# Bike Bag/Box



## stoobydale (14 Dec 2013)

Looking for a bike bag to transport my bike safely by plane. I am ideally looking for an "Aerus Biospeed Bike Bag" but will consider other things if offered.

Cheers,
Stu.


----------



## midliferider (14 Dec 2013)

Well, I am on the lookout for the same.
Are you looking for a soft padded bag or hard case?
I am watching several items on e bay but none are closer to me.


----------



## stoobydale (14 Dec 2013)

was looking for a hard case, but the more i've read the more i'm leaning towards a soft case. It's only for a one off one way flight to oz.


----------



## YahudaMoon (15 Dec 2013)

I have a bike box safe case (if thats any good?)

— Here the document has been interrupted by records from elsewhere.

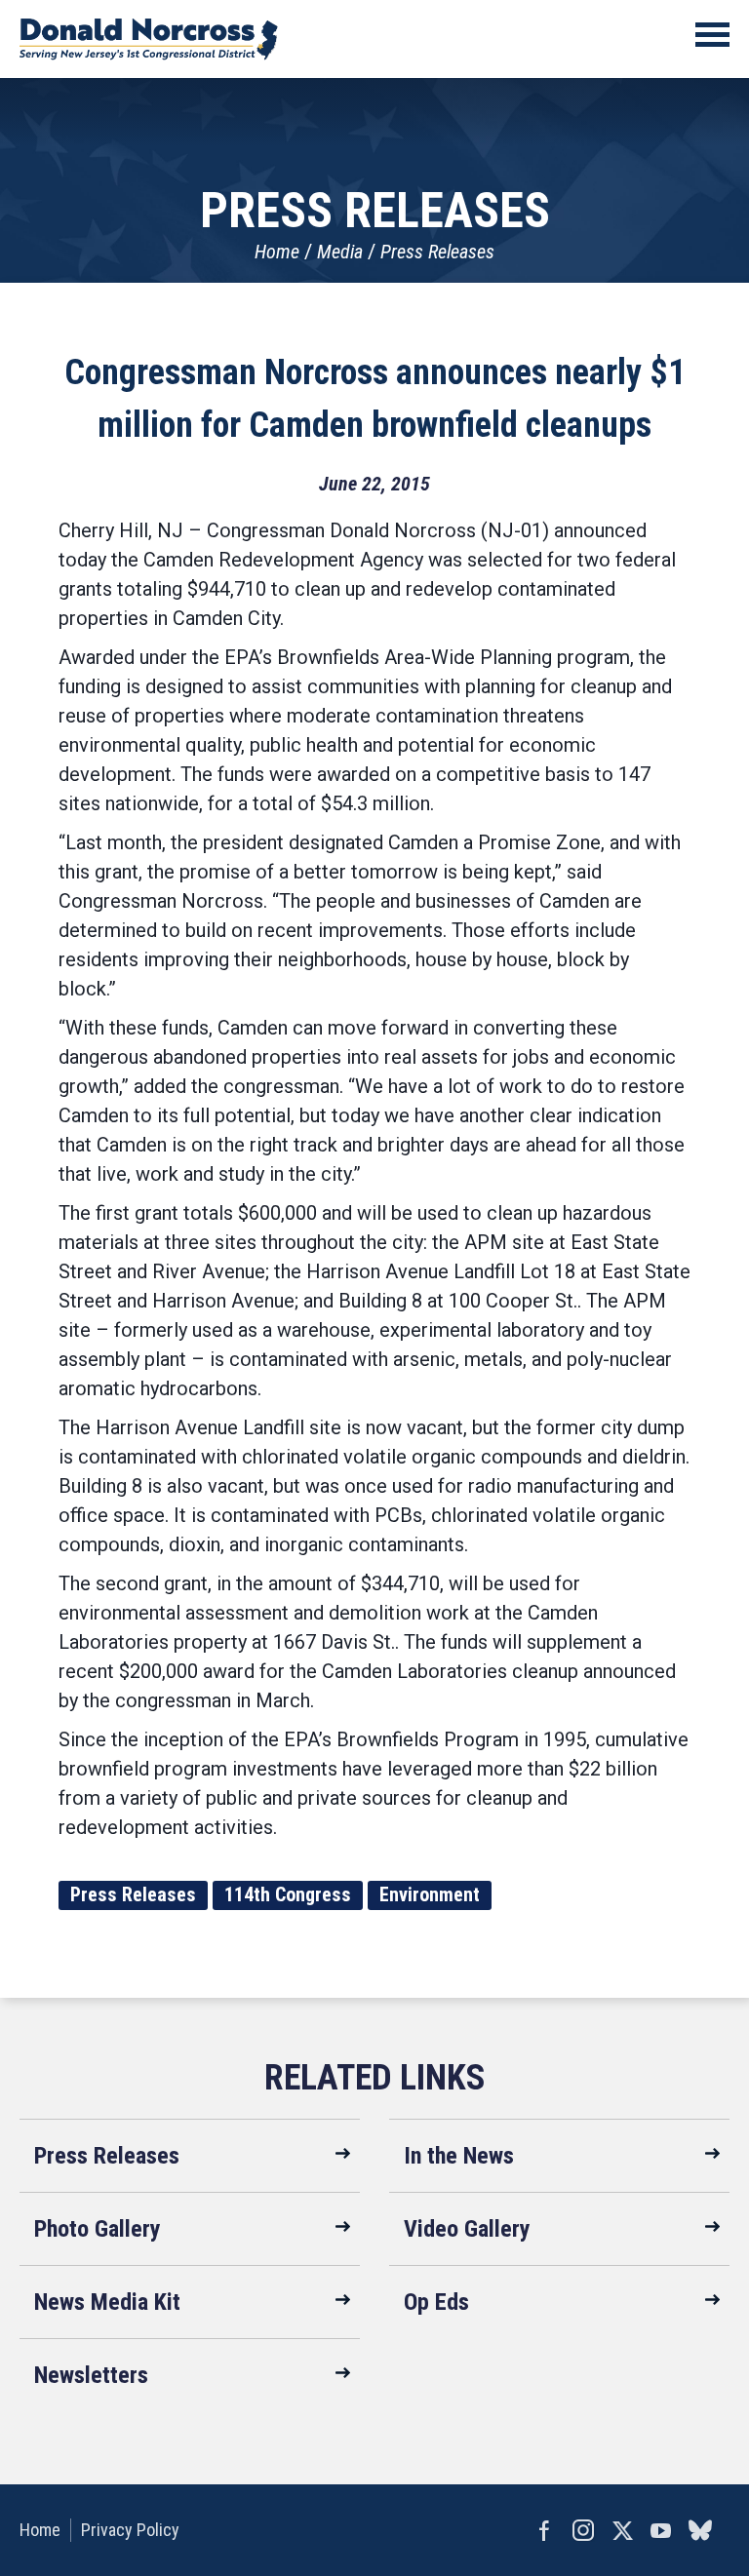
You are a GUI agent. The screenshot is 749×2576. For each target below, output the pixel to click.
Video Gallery (467, 2229)
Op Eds (436, 2302)
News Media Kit (107, 2302)
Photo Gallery (97, 2229)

currently on loan thats finished with in Manchester

PM me if interested

Greets


----------



## robgul (15 Dec 2013)

stoobydale said:


> was looking for a hard case, but the more i've read the more i'm leaning towards a soft case. It's only for a one off one way flight to oz.

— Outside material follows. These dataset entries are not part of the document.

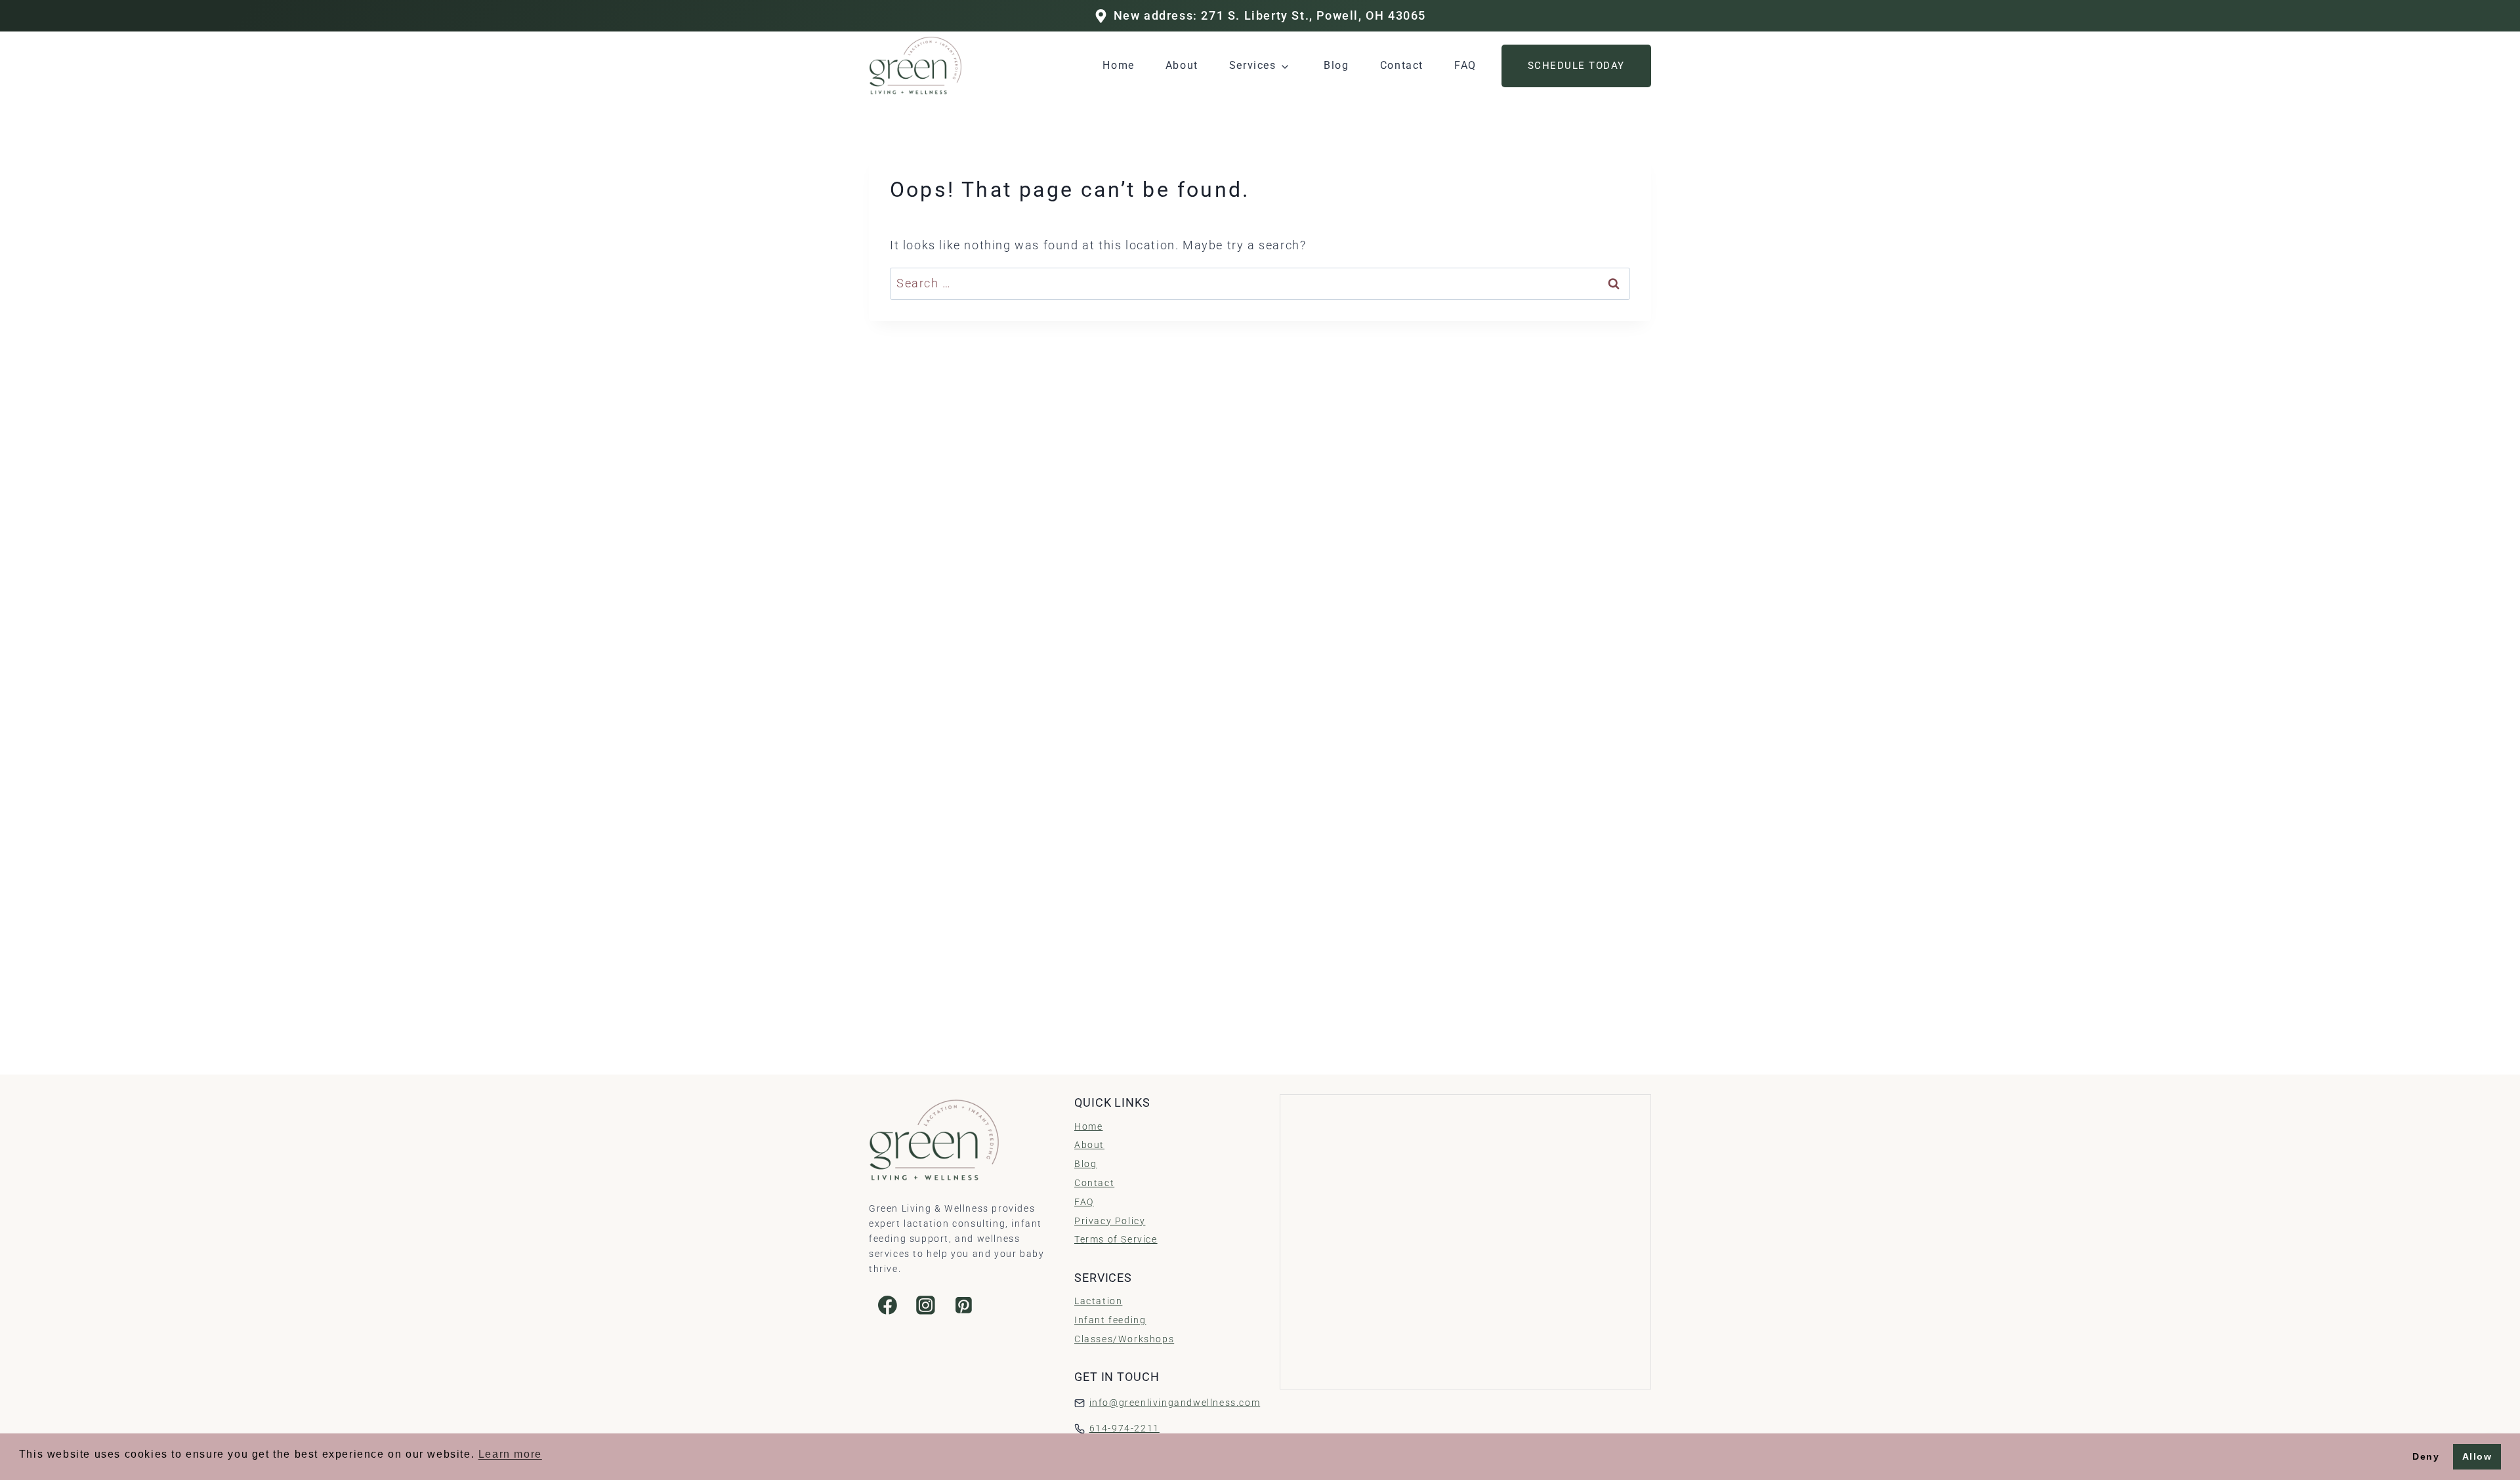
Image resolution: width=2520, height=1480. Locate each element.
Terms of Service (1116, 1239)
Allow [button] (2477, 1456)
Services (1252, 65)
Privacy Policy (1109, 1221)
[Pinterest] (963, 1305)
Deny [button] (2425, 1456)
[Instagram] (926, 1305)
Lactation (1098, 1301)
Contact (1401, 65)
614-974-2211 (1124, 1428)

A friend of mine has just taken a bike one way to NZ to leave there when she comes home in March - bike carton from the LBS, bike packed with lots of pipe lagging and tape. Simples - only cost was the excess baggage on the plane. 

All worked fine, there on the carousel when she claimed her suitcase.

Rob


----------



## midliferider (15 Dec 2013)

stoobydale said:


> was looking for a hard case, but the more i've read the more i'm leaning towards a soft case. It's only for a one off one way flight to oz.

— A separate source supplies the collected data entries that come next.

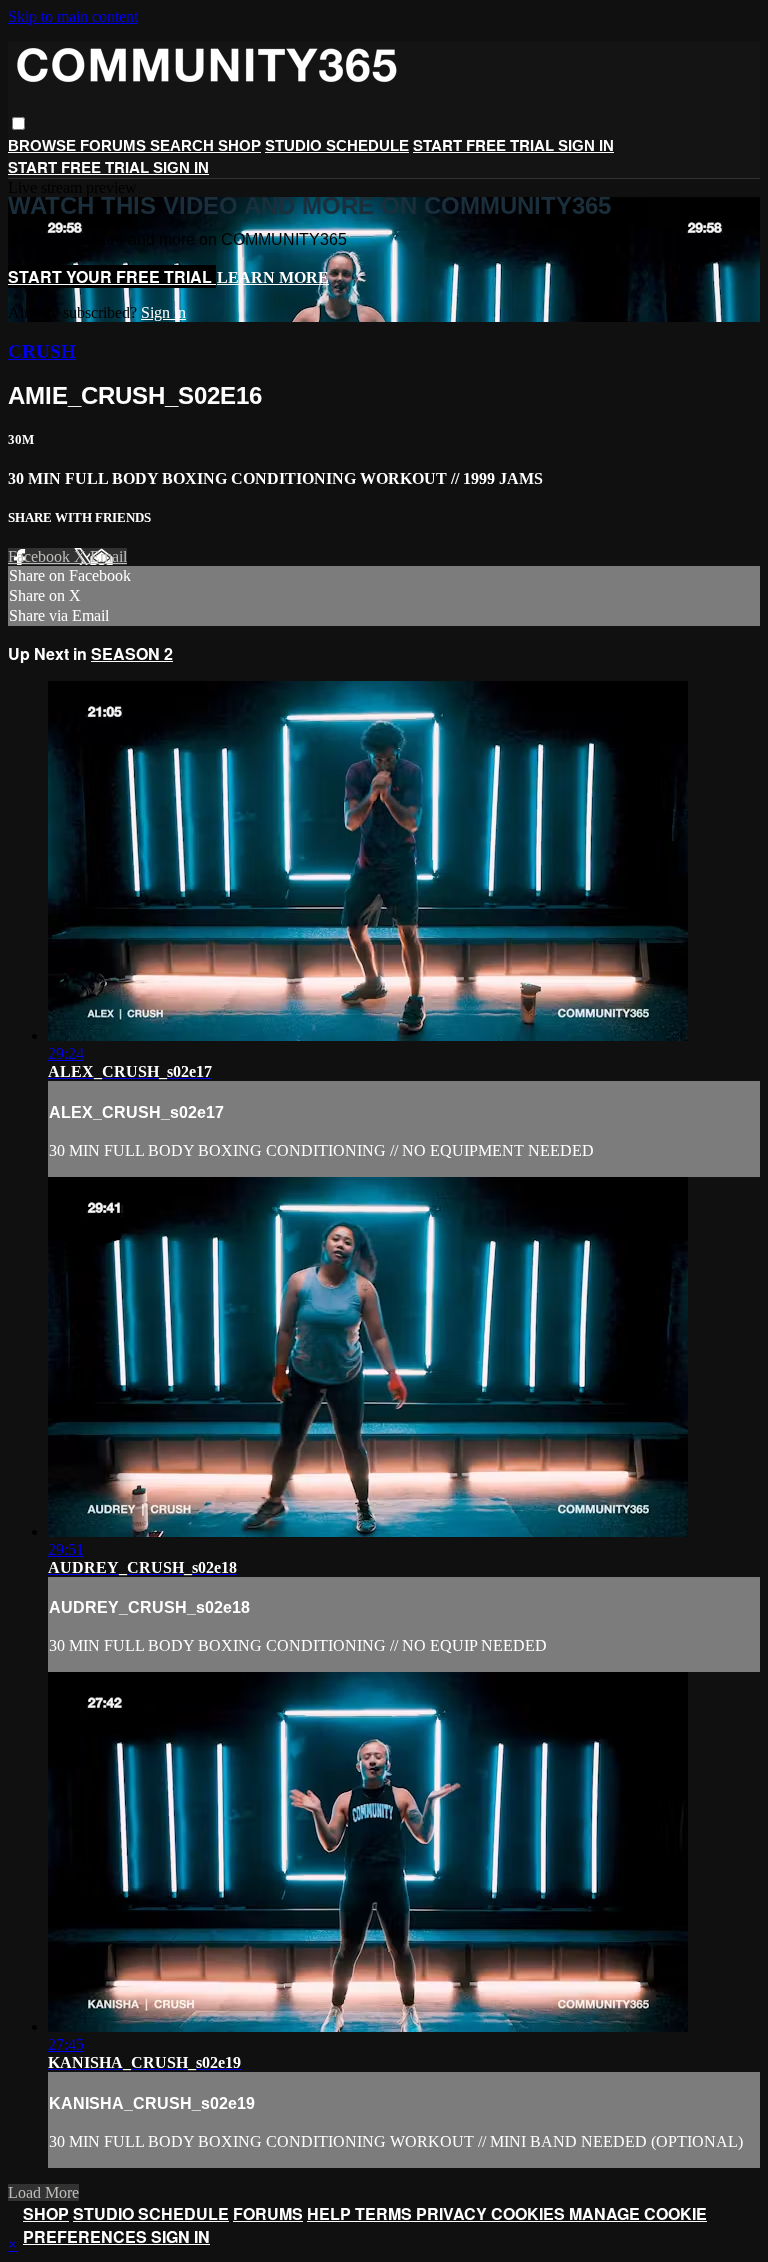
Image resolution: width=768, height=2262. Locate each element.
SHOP (239, 145)
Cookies (530, 2213)
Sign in (586, 145)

In that case, I suggest that you use an ordinary bike box from lbs.


----------



## stoobydale (15 Dec 2013)

Thanks for the reply's re the LBS box. I have read quite a bit about sending via this method but I think I would just feel a bit better with the added security (percieved) of a proper bag.
PM sent Yahudamoon.


----------



## robgul (15 Dec 2013)

stoobydale said:


> Thanks for the reply's re the LBS box. I have read quite a bit about sending via this method but I think I would just feel a bit better with the added security (percieved) of a proper bag.
> PM sent Yahudamoon.



Unless you get a hard-shell case (v expensive) I would suggest the carton/box is waaaay better than the bag idea ... the box has some shape and structure that will stack better when the baggage handlers get it. (I have a Carradice bike bag and wouldn't risk that on anything other than carry on luggage on a train!)

Rob


----------



## stoobydale (16 Dec 2013)

Sorted now thanks.


----------